───── Task data ─────

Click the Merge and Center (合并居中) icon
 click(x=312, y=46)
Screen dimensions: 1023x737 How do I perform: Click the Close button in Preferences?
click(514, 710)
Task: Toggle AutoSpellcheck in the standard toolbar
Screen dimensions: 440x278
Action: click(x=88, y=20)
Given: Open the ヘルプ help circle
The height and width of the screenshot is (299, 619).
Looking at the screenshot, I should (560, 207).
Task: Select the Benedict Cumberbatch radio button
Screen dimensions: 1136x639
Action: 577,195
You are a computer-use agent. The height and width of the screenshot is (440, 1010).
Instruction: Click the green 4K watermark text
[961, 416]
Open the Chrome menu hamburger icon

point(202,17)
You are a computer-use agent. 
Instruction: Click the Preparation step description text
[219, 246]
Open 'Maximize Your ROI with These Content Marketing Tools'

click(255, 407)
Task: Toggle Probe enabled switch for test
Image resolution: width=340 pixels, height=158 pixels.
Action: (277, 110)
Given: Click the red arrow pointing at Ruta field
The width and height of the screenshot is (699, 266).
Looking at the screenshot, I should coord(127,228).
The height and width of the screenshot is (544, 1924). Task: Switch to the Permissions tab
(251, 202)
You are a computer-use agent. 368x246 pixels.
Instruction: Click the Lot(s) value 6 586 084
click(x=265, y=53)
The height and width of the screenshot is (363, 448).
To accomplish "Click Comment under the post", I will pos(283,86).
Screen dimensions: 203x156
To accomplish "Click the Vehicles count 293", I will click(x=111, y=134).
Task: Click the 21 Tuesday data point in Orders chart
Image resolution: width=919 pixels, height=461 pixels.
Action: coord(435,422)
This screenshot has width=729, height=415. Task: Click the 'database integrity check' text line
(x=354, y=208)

─────

What the exercise asks. Type the entries out again so that they match exactly.

Result.
Click the Merge and Center (合并居中) icon
 click(x=312, y=46)
Screen dimensions: 1023x737 How do I perform: Click the Close button in Preferences?
click(514, 710)
Task: Toggle AutoSpellcheck in the standard toolbar
Screen dimensions: 440x278
Action: click(x=88, y=20)
Given: Open the ヘルプ help circle
The height and width of the screenshot is (299, 619).
Looking at the screenshot, I should (560, 207).
Task: Select the Benedict Cumberbatch radio button
Screen dimensions: 1136x639
Action: 577,195
You are a computer-use agent. The height and width of the screenshot is (440, 1010).
Instruction: Click the green 4K watermark text
[961, 416]
Open the Chrome menu hamburger icon

point(202,17)
You are a computer-use agent. 
Instruction: Click the Preparation step description text
[219, 246]
Open 'Maximize Your ROI with These Content Marketing Tools'

click(255, 407)
Task: Toggle Probe enabled switch for test
Image resolution: width=340 pixels, height=158 pixels.
Action: (277, 110)
Given: Click the red arrow pointing at Ruta field
The width and height of the screenshot is (699, 266).
Looking at the screenshot, I should coord(127,228).
The height and width of the screenshot is (544, 1924). Task: Switch to the Permissions tab
(251, 202)
You are a computer-use agent. 368x246 pixels.
Instruction: Click the Lot(s) value 6 586 084
click(x=265, y=53)
The height and width of the screenshot is (363, 448).
To accomplish "Click Comment under the post", I will pos(283,86).
Screen dimensions: 203x156
To accomplish "Click the Vehicles count 293", I will click(x=111, y=134).
Task: Click the 21 Tuesday data point in Orders chart
Image resolution: width=919 pixels, height=461 pixels.
Action: coord(435,422)
This screenshot has width=729, height=415. Task: Click the 'database integrity check' text line
(x=354, y=208)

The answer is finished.